するとテントのドアのファスナーが「ジジジ」と音を鳴らして開くと、桜瀬の予想通り白衣姿の推川ちゃんが顔を出した。
「ごめんね佐野くーん、鍵渡し忘れちゃってたよー」
推川ちゃんは申し訳なさそうな顔をしながら靴を脱ぎ、テントの中へと入ってくると、慣れた手つきでドアのファスナーを閉めた。
「いえいえ、俺も忘れてたから」
「それでもだよー、入れなくて困ったでしょ?」
「困ったは困ったけど、すぐに柊が助けてくれたから」
「柊さんが?」
推川ちゃんは少しだけ驚いたように目を大きくさせながら、柊へと視線を向けた。釣られるようにして俺もそちらを向くと、柊は桜瀬の肩から頭を離し、眠たそうな目を擦っていた。
「へえ〜、柊さん偉いじゃない」
名指しで褒められた柊は、擦っていた目をパチクリとさせながら首を傾げた。
隣にくっついて座っている桜瀬は微笑みながら、柊の頭を撫でる。気持ちよさそうに目を細めた柊は、そのまま甘えるようにして桜瀬の肩に頭を置いて体重を預けた。

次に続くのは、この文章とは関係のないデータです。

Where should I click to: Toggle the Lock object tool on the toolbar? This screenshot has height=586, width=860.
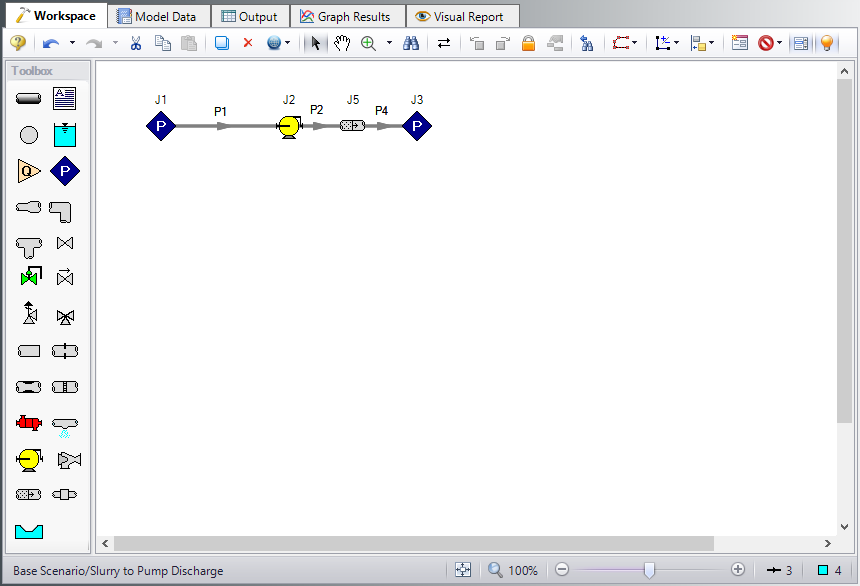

「朝から仲良しなのはとても良いことね──あ、忘れる前にこれ、佐野くんの鍵ね」
推川ちゃんはそう言うと、俺に銀色の鍵を手渡した。屋上の鍵だろう。
「ありがとう」
「いえいえ、それじゃあさっさと出欠しちゃいましょうか」
桜瀬だけが「はーい」と返事をすると、推川ちゃんはポケットからメモ帳のようなものを取り出し、出欠確認をはじめた。